The job my colleagues and I do is best described
by paraphrasing the great mathematician Paul Erdos' comments about mathematicians.
An exploration geoscientist consumes coffee and turns it into plausible
geological models that predict where relatively tiny volumes of precious
liquids have come to rest after 140 million years of traveling through
a seething pot of moving rock and salt. The Gulf of Mexico, considered
a mature exploration province, has produced billions of barrels of oil
and trillions of cubic feet of natural gas during the last 80 years. Yet
as we explore for hydrocarbons under the Gulf of Mexico, we know that
huge reserves still remain, deeper in the rock, beneath canopies of migrated
salt, and beneath still deeper water.
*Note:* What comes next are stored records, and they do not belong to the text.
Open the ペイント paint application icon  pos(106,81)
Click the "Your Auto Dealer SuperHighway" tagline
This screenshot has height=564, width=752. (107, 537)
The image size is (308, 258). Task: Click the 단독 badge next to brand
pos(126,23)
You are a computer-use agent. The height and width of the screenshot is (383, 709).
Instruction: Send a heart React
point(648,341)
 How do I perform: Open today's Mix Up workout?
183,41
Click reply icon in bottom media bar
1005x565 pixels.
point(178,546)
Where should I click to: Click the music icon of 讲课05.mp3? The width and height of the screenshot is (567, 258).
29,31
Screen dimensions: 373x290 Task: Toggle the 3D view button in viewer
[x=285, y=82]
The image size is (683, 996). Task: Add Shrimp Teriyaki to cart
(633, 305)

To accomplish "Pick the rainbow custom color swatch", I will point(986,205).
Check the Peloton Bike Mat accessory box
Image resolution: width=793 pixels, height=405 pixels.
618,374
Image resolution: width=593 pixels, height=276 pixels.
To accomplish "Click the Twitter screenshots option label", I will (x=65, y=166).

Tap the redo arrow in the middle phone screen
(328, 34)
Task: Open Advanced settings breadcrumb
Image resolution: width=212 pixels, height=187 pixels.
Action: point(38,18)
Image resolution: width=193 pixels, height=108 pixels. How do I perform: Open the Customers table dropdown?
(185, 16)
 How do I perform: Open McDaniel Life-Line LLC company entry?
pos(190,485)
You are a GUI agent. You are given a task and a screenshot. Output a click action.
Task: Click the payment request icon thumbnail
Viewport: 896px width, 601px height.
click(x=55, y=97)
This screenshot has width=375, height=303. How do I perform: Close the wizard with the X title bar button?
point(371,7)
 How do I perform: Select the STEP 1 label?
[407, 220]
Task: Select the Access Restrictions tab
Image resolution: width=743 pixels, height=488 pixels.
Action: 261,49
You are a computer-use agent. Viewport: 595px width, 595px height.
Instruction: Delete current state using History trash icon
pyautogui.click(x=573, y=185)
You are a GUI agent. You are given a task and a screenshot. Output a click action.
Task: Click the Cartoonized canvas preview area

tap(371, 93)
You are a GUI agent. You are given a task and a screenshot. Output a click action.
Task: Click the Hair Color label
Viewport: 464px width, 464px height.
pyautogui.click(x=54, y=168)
Natural hydrocarbon seeps on the
sea floor of the deep Gulf pique the explorer's imagination. Exotic tube
worms devour hydrogen sulfide and methane and the other creatures that
I see from deep diving submersibles remind me that I am still, at the
core, a GSO scientist.
As I try to imagine the Jurassic framework
of the Gulf of Mexico, I think back on my time at URI in the early 1970's
and the diversity of learning experiences and variety of disciplines presented
to me. I am grateful that I took advantage of what was offered and grateful
to the faculty and students who assisted me on the road to becoming a
scientist. At GSO the enthusiasm I've always had for studying the earth
and its water masses was heightened, and I acquired the technical skills
and professional experience necessary to turn my enthusiasm into a vocation.
That vocation has led me to three rewarding careers in geoscience: in
government, as a Geologic Survey of Canada research scientist with the
Atlantic Geoscience Centre at Bedford Institute of Oceanography in Nova
Scotia, studying the Quaternary history of subarctic oceans; in academia,
as a research professor at the University of South Carolina's Belle Baruch
Institute, studying the paleoceanography of the North Atlantic; and in
industry, as a Texaco exploration scientist.
I would advise late 1990's students preparing
to embark on careers as scientists to work toward developing a strong
base of knowledge in more than one field, as seemingly disparate as chemical
oceanography and marine geophysics, for example. Also I would recommend
specialization in not one, but two or three technical areas related to
those fields. Consider pursuing a Ph.D. and post-doctoral program, if
necessary, to accomplish this.
Science and technology are undergoing such
rapid change as we approach the twenty-first century that it is impossible
to predict what will be the most exciting and productive career paths
a decade from now. Oil might be sought then, not in the earth, but in
the technology of molecule-assembling nannobots (microrobots). The one
sure bet is that computers will play a more significant role in all aspects
of our lives and work. Be computer proficient, make computer science one
of your technical specialties, but to stand out among your peers, learn
the limitations that computers will always have. Rely on your own informed
thought and imaginative reflections for advancing knowledge and making
true breakthrough discoveries.